プレスリリース 自閉スペクトラム症の治療薬候補であるオキシトシンの投与方法による効果の違いの一端を解明

平成30年9月28日プレスリリース

国立大学法人 浜松医科大学
国立研究開発法人 日本医療研究開発機構

概要

自閉スペクトラム症(ASD)(用語解説1)の中核症状に対しては、現在は有効な治療薬がありません。オキシトシン経鼻スプレーがASDの治療薬として検討されていますが、オキシトシンの単回投与が一貫して有効だと報告されている一方、反復投与の有効性については結果が一致していません。このような不一致を生む原因を解明し、オキシトシンによる治療法を確立していくためには、反復投与によって引き起こされる生理反応を単回投与と比較することが必要です。

今回、浜松医科大学精神医学講座の山末英典教授らは、東京大学(ベナー聖子研究員など)、早稲田大学(掛山正心教授など)らとの共同研究により、オキシトシンの単回投与と反復投与の神経生物学的メカニズムの違いについて検討しました。本研究成果は、ASD当事者を対象として、6週間のオキシトシン(用語解説2)経鼻投与前後に、プロトン磁気共鳴スペクトロスコピー(用語解説3)を用いて測定した内側前頭前野(用語解説4)の代謝物の定量と、実験動物においてオキシトシンを単回あるいは2週間反復投与した前後の内側前頭皮質における遺伝子発現解析についての検討を組み合わせた成果です。

これによって、オキシトシン単回投与と反復投与では引き起こされる生化学的変化が異なること、さらにこの変化には反復投与に特有のグルタミン酸系の変化が関与する可能性を示しました。

研究の背景

自閉スペクトラム症(Autism Spectrum Disorder: ASD)は、100人に1人以上の割合で出現する頻度の高い発達障害です。社会的コミュニケーション障害と常同行動・限定的興味という中核症状は、2-3歳で明らかになり一生涯続きますが、これらの中核症状に対して有効な治療薬は無く、その医療上の必要性は世界的に大きなものとなっています。
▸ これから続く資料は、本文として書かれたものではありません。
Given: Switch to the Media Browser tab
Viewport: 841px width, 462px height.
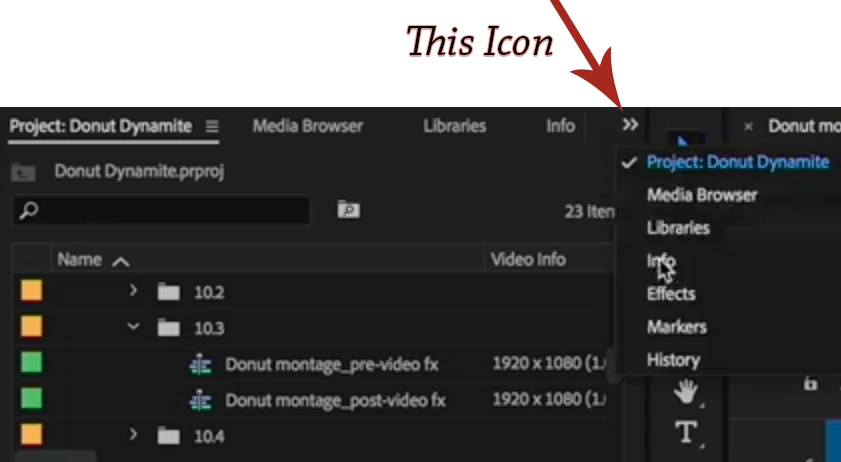Looking at the screenshot, I should coord(308,126).
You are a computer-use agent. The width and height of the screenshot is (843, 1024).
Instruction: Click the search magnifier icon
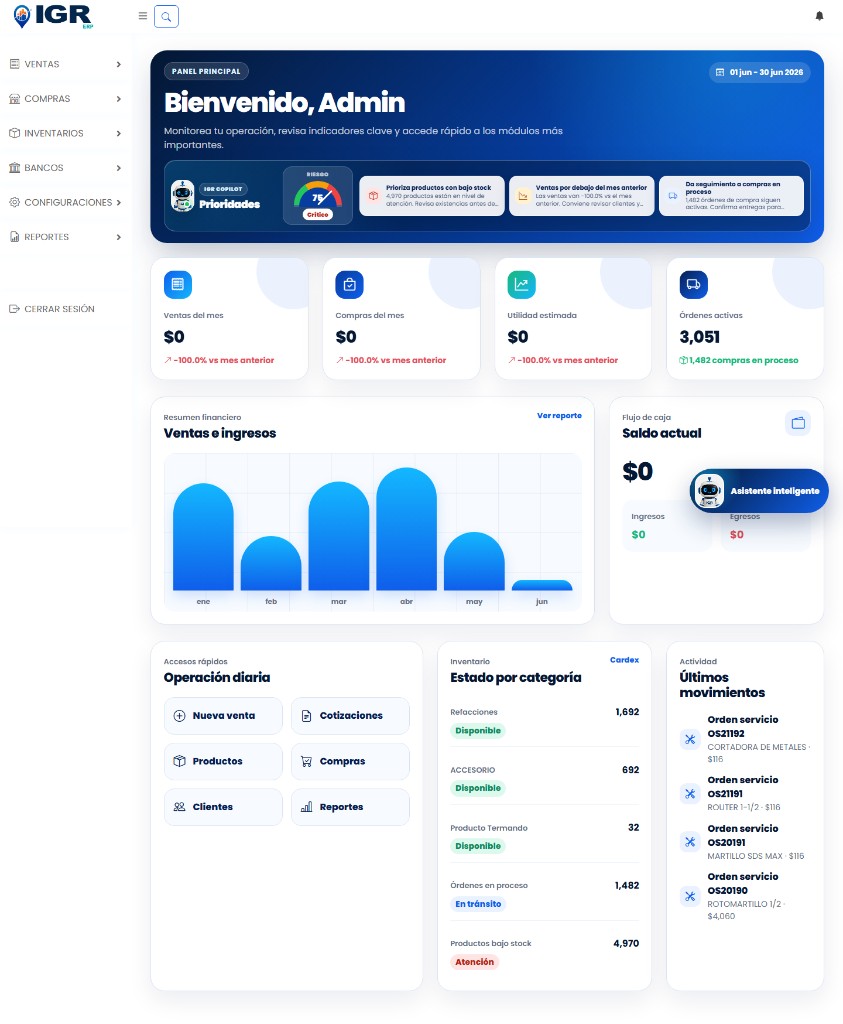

研究代表者の山末教授らは、ASDの中核症状に対する治療薬の候補として、オキシトシン経鼻剤の有効性や安全性を検討してきました(JAMA Psychiatry 2014; Brain 2014; Molecular Psychiatry 2015; Brain 2015)。

欧米での研究と山末教授らの研究を統合してみると、オキシトシンの社会的コミュニケーションの障害への効果は、単回投与では一貫して有効だったと報告されている一方、反復投与では、効果がなかった、あるいは山末教授らの研究のように、副次評価項目で効果を示したものの、主要評価項目に対しては有効性が見られなかった(Molecular Psychiatry 2018)などと報告されており、結果が異なっています。

そこで、単回投与と反復投与では、脳内で生じる生化学的な変化が異なるのではないかと考え、検討しました。

研究の成果

今回の研究では、ヒト臨床試験と動物実験のそれぞれで、オキシトシンの単回投与と反復投与による生化学的な変化の違いを調べました。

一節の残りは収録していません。